Sunday, May 18, 2008

A Critique of Donald Savoie's "The broken chain of answerability"

In this weekend's Globe and Mail political economist Donald Savoie wrote an essay plugging his forthcoming book. He makes a couple of points:

-too much power is concentrated in the PMO
-officers of parliament are unaccountable
-the role of ministers has been eroded; ministerial responsibility doesn't really exist any more (i.e. don't have to quit if there is a big mistake made in the department they manage), and senior public servants can go to the PMO to get things done instead of through ministers
-the answer (which I discerned from this other op-ed of his) is giving bureaucrats more power to challenge government policy, and a big point for him is bureaucrats are less anonymous now that access to information legislation can reveal their identity (though I think it is hard to say if that anonymity matters)

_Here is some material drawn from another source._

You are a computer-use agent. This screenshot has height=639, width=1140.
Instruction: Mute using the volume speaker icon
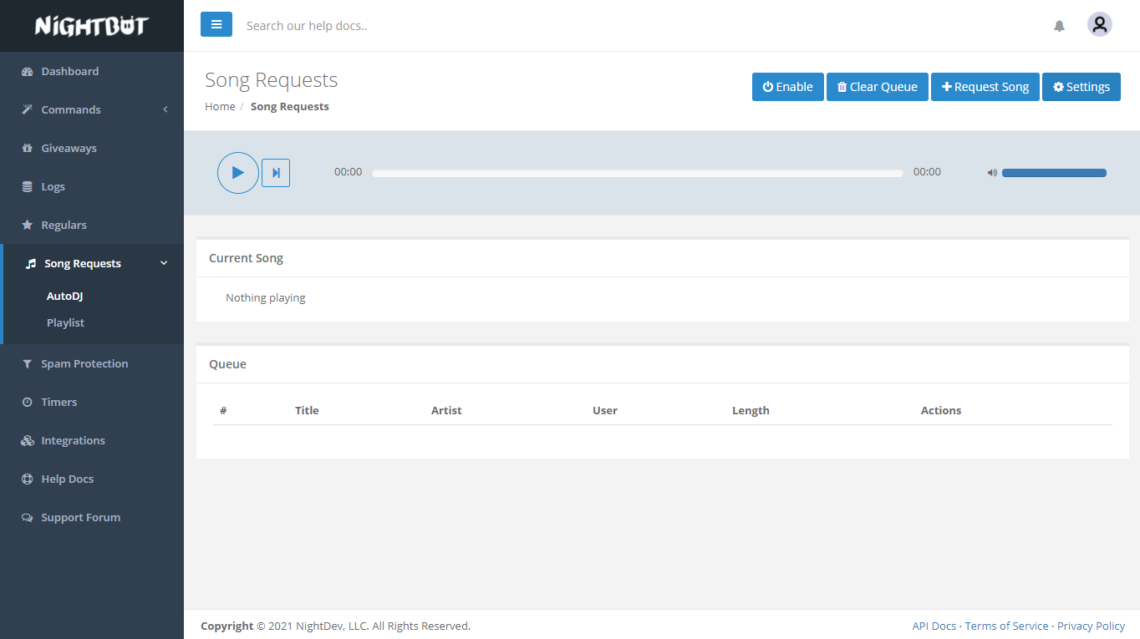pyautogui.click(x=992, y=173)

I'm not sure how much flesh he has on this skeleton. What examples does he have of a decision or policy which has gone wrong and would have been done right following his prescription? There is a lack of specifics here. If the answer is to read his book to find out I think that is a cop out. If he's got a clear idea he should be able to articulate it in an op-ed. If, as it seems from the last excerpt included below, he thinks MPs and committees should be given a stronger role, that may be true but consider how dysfunctional the current committee construction is. For instance the one Art Hanger chairs where he continually walks out of meetings, merely because he doesn't like what the opposition parties want to discuss, arrests all committee work and effectively paralyzes the committee over a purely partisan squabble. That suggests committees and MPs, as things are currently set up, would be no panacea.

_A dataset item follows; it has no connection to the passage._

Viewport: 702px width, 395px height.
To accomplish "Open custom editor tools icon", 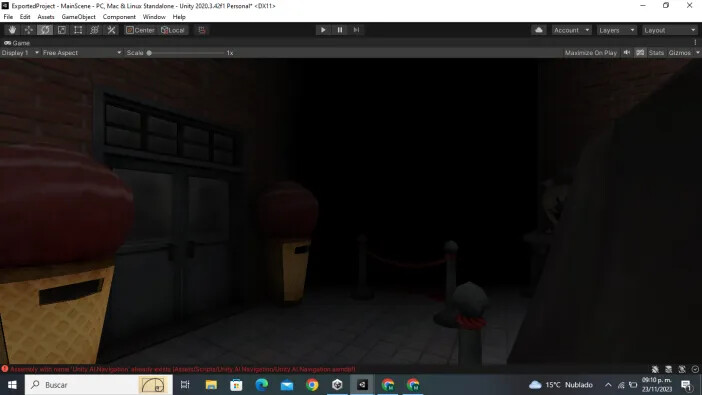I will pyautogui.click(x=111, y=30).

In short I think he may be on to something problem-wise, but has a ways to go in formulating a solution.

Excerpts:
For the most part, they [Officers of Parliament] are answerable to themselves alone. John Reid, a former information commissioner lamented in public that, when it comes to their own accountability, MPs all but ignored them. They have an oversight function, but always from a narrow perspective, and no one is charged with providing a broad overarching perspective. The result is that those in government have several independent voices constantly looking over their shoulders from different and at times conflicting perspectives (for example, privacy versus access to information).
...
PATCHWORK
Instead of recognizing that our machinery of government is structured for a world that no longer exists, we keep patching things up, thinking the next patch will finally fix things for good. We have, over the past 25 years or so, introduced access to information legislation and measures to protect whistleblowers, and added several new officers of Parliament. By one count, we now have 11 such officers, including the newly created Parliamentary Budget Officer to "ensure truth in budgeting." This suggests that public servants can never be as credible as officers of Parliament. The message can hardly be lost on officials in the Department of Finance. In addition, officers of Parliament have been created without clarifying how they fit into the constitutional framework. Parliament itself appears to have lost its way, and its decline has been well documented.
...
One senses that much of Parliament's decline has been self-inflicted. Carolyn Bennett and Deborah Grey said as much in 2003, insisting that Parliament "no longer contributes meaningfully to policy debates" and that it had even "lost its forum quality." If MPs do not start to heal their own institution, then the message of the former British prime minister John Major that "the timbers which support Parliamentary government are weakening and diseased and are in danger of collapse" will resonate more and more, not just in Britain, but also in Canada.